I have never agreed with Fenton more than I do in this post.
Yes, Jen can't force the MIL into treatment, but 'letting it go' is making JEN (and her H, and her FIL, etc.) codependent. I've been there and it doesn't help anyone, especially the person letting abusive behavior go on.
I was a bit flip with my "letting it go" comment. What I meant, and didn't touch on at all, was that if the woman is truly mentally ill, J having a conversation with his mother where he says "You have to stop treating Jen like this or there will be consequences" is probably useless. That Jen has to stop taking it as a personal attack or slight. When my grandfather's alzheimer's hit the stage where he was verbally abusive, I couldn't take it personally.
I have zero issues with Jen cutting the MIL out of her life, and I think she probably should. But if she's bipolar, I don't think the "normal" ways of dealing with a bad MIL apply here especially if noone else in her family is trying to make her go into treatment.
It also felt like, in Jen's original post, that the MIL was only being horrible to Jen. But it sounds like she's being horrible and unpredictably so to everyone in the family.
Book Review Blog
If I were a man (or fitty) I'd totally call my penis THE WIZARD - HappyTummy
Book Review Blog
If I were a man (or fitty) I'd totally call my penis THE WIZARD - HappyTummy
I guess it effects me so much because it's so unpredictable. I mean it comes from no where and most often for no reason. On Christmas everything was fine we were all enjoying ourselves and then BAM crazy psycho woman attacks. They've never had a nice Christmas from what I've been told and I wanted to show not only my H but his family that you can have a nice time with family without fighting about stupid sh!t. That was a huge FAIL!
I'm a forgiving person and I've extended myself to them on several occasions leaving them the opportunity to start fresh and they've not once made an attempt. This new baby was yet another opportunity to move ahead, sending an e-mail saying "we are excited about your news and look forward to what's to come" but NOTHING. They were just here, I'm kinda showing and she didn't say two words to me.
I guess she just catches me off guard and I'm so shocked when she does these kinds of things I can't help but let it effect me. I've never met someone like her before and I have no idea how to deal. So I'm just not going to deal with her. I don't like having her in our home because she literally makes my skin crawl.

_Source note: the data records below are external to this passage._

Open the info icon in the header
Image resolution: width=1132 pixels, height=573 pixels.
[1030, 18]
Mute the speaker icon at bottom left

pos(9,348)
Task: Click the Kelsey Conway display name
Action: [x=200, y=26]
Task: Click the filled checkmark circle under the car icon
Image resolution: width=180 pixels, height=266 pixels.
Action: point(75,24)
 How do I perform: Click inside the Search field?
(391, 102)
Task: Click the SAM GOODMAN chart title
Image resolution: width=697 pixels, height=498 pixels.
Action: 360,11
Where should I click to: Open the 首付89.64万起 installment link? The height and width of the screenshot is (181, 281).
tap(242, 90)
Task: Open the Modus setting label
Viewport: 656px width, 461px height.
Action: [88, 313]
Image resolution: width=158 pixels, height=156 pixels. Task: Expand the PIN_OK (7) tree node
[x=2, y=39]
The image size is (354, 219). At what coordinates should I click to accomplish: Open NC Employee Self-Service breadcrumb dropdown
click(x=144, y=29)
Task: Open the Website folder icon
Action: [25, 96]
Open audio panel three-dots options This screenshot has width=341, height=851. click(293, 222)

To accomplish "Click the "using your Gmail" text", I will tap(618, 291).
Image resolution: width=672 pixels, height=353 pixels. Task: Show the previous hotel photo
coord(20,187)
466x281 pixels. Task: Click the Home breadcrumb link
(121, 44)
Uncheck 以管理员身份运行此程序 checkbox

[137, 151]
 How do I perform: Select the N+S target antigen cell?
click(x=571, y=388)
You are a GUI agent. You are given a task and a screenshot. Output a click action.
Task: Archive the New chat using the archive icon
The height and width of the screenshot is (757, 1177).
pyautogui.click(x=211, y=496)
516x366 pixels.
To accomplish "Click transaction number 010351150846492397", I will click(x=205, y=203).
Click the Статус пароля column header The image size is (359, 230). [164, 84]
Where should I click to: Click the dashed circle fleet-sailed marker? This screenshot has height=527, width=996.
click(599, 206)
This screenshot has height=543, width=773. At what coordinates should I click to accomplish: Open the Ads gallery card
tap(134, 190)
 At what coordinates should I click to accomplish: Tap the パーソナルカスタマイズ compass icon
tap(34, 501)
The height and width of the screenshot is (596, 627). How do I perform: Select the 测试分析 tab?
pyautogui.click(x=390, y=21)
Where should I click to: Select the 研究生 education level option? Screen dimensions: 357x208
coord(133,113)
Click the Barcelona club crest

The real issues haven't even come into play yet because there is no baby involved. But if she thinks behaving this way towards me is going to get her one step closer to a grandchild she can't even acknowledge she's got another thing coming. I don't trust her and most certainly won't be trusting her around any of my children. It just makes me sad for J because I know he wants that relationship with them, but that is where I draw my line.
Anyway thanks for letting me vent and offering your opinions I do appreciate it.